(Collected data)
==================================================

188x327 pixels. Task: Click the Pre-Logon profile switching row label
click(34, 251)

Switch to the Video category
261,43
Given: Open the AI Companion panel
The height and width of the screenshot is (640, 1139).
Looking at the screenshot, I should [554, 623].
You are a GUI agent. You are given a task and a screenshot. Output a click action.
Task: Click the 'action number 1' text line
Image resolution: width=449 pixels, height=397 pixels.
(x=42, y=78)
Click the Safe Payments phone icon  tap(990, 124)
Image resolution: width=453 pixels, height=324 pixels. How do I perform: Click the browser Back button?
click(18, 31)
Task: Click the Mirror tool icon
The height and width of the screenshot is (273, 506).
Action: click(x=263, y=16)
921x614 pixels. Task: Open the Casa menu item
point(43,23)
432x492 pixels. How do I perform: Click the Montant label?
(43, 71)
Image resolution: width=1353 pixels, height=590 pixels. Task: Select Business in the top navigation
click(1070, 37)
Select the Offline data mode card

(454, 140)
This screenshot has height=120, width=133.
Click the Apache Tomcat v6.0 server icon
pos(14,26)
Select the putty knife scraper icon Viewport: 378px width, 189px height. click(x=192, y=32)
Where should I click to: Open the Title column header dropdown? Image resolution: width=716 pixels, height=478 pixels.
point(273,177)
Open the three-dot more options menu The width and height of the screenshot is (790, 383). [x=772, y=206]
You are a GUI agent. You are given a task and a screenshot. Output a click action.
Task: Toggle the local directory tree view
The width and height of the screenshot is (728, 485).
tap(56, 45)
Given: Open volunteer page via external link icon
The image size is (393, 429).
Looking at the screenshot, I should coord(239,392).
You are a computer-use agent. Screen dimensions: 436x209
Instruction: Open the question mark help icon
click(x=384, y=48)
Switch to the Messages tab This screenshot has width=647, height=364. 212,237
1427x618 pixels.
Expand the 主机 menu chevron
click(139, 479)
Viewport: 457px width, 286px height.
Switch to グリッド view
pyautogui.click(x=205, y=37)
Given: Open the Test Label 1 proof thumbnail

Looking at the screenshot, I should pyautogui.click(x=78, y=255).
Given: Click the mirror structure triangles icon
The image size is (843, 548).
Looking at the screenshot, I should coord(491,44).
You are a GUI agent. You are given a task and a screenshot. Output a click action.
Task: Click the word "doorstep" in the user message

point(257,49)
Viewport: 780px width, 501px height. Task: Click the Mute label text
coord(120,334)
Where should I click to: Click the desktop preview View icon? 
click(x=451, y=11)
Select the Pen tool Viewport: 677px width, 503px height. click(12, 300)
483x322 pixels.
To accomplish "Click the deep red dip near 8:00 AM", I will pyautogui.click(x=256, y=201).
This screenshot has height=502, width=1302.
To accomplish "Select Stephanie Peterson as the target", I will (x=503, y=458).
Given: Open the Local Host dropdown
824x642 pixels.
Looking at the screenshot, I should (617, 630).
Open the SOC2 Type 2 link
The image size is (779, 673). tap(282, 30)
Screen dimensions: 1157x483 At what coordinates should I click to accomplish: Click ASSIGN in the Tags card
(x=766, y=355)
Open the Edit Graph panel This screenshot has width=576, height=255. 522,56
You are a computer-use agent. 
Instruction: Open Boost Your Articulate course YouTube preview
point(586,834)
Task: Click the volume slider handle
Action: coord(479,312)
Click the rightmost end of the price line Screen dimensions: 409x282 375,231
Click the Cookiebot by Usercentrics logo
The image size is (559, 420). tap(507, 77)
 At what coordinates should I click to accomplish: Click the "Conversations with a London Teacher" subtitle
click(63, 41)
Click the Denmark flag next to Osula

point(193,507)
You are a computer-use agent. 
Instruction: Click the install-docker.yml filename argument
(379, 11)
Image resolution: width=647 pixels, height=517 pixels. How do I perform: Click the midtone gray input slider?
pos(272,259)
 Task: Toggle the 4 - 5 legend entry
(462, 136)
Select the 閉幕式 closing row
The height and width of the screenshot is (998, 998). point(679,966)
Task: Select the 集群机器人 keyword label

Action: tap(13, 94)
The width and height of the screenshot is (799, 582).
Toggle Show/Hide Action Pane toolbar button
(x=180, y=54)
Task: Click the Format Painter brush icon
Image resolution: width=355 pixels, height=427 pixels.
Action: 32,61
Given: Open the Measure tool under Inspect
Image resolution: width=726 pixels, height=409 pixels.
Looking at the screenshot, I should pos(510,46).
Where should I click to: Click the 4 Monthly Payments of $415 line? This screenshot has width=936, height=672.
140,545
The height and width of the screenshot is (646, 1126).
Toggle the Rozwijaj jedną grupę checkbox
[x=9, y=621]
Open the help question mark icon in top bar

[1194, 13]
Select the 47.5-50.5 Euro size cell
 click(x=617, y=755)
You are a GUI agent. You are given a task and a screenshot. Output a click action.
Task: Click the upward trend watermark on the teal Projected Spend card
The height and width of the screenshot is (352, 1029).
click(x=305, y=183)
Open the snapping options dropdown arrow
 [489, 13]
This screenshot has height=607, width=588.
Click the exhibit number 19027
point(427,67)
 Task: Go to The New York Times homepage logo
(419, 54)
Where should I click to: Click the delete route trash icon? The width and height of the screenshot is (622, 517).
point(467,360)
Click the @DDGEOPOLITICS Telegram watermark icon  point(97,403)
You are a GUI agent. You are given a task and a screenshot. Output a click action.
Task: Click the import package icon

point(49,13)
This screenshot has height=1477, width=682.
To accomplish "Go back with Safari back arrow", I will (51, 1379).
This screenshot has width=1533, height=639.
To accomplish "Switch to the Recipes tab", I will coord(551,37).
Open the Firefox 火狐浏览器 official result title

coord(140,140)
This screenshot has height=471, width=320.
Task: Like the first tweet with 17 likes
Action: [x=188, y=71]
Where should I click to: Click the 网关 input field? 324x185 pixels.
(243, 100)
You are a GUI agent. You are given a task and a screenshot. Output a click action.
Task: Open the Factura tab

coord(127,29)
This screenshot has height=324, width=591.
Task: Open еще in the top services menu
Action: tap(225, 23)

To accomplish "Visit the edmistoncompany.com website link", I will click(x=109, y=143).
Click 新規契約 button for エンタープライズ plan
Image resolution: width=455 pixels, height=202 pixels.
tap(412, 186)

==================================================

▶ ACTION ITEM
Your answer must consist solely of the lines above between the line holding "Given: Open the Local Host dropdown" and the line holding "Click the rightmost", inclusive, copied exactly.

▶ FINISHED TASK
Given: Open the Local Host dropdown
824x642 pixels.
Looking at the screenshot, I should (617, 630).
Open the SOC2 Type 2 link
The image size is (779, 673). tap(282, 30)
Screen dimensions: 1157x483 At what coordinates should I click to accomplish: Click ASSIGN in the Tags card
(x=766, y=355)
Open the Edit Graph panel This screenshot has width=576, height=255. 522,56
You are a computer-use agent. 
Instruction: Open Boost Your Articulate course YouTube preview
point(586,834)
Task: Click the volume slider handle
Action: coord(479,312)
Click the rightmost end of the price line Screen dimensions: 409x282 375,231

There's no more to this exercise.